Thursday, August 28, 2008

A Smoking Tobacco Barn

Firing begins.



Our neighbor's barn is full of tobacco, and now he's firing (fire-curing) the tobacco.

Inside the barn, sawdust is smoldering in trenches or a pit on the barn floor. A pile of sawdust stands ready between the barn and the highway. Hardwood slabs are usually burned along with the sawdust. If you are curious about the process, the University of Kentucky document, Harvesting, Curing, and Preparing Dark-Fired Tobacco for Market (pdf), is a good summary of the science of fire-curing.

Tonight the wind is carrying the smoke our way. We have some windows open this evening, and we can smell the smoke in the house. I don't enjoy the odor, so I closed the windows on the side that the breeze was coming through, and that helped.

Tobacco firing doesn't last too long. In a few weeks, this will be over. Before then, the wind will switch again and the smoke will blow somewhere else.

Related post: New Tobacco Barn
On the web: Image of the smoke-filled interior of a tobacco barn:1

6 comments:

RunAwayImagination said...

We've taken more than one country drive this time of year and been alarmed by a smoking barn, which looks as if it's ready to catch fire. Only later did we learn that this is a normal part of curing tobacco. Live & learn!

ptg said...

Lots of work and close attention evidently goes into making good tobacco. The U of K paper was most interesting. I didn't know the preparation was such a fussy business. It seems there are plenty of worries for the farmer.

I never got to know any tobacco farmers, but I knew a few tobacco buyers when I was living in Turkey. They would bid on what I thought were small amounts. The quality varied quite a bit from batch to batch.

Genevieve said...

Runaway, a native of Kentucky (who grew up in a Louisville suburb) confessed to me that she and her mother once stopped at a farmhouse and begged the farmers to call the fire department because their barn was smoking.

On the other hand, a few tobacco barns do burn down every year, despite the care the farmers take to keep the fire at a smolder.

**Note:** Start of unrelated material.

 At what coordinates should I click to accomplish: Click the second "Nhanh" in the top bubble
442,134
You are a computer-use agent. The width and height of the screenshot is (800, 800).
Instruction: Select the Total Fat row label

A steel barn like this is far less likely to burn, but it does still have some wood in it.

Genevieve said...

PTG, growing good tobacco is definitely an art, as well as a science. I'm sure the best way to learn it is to grow up on a tobacco farm.

ptg said...

Darn. I already ordered some pamphlets and seeds.

Genevieve said...

Well, good luck with that. :D

I've seen tobacco seed by the packet in garden catalogs before. I guess it must be a type that is just air-cured.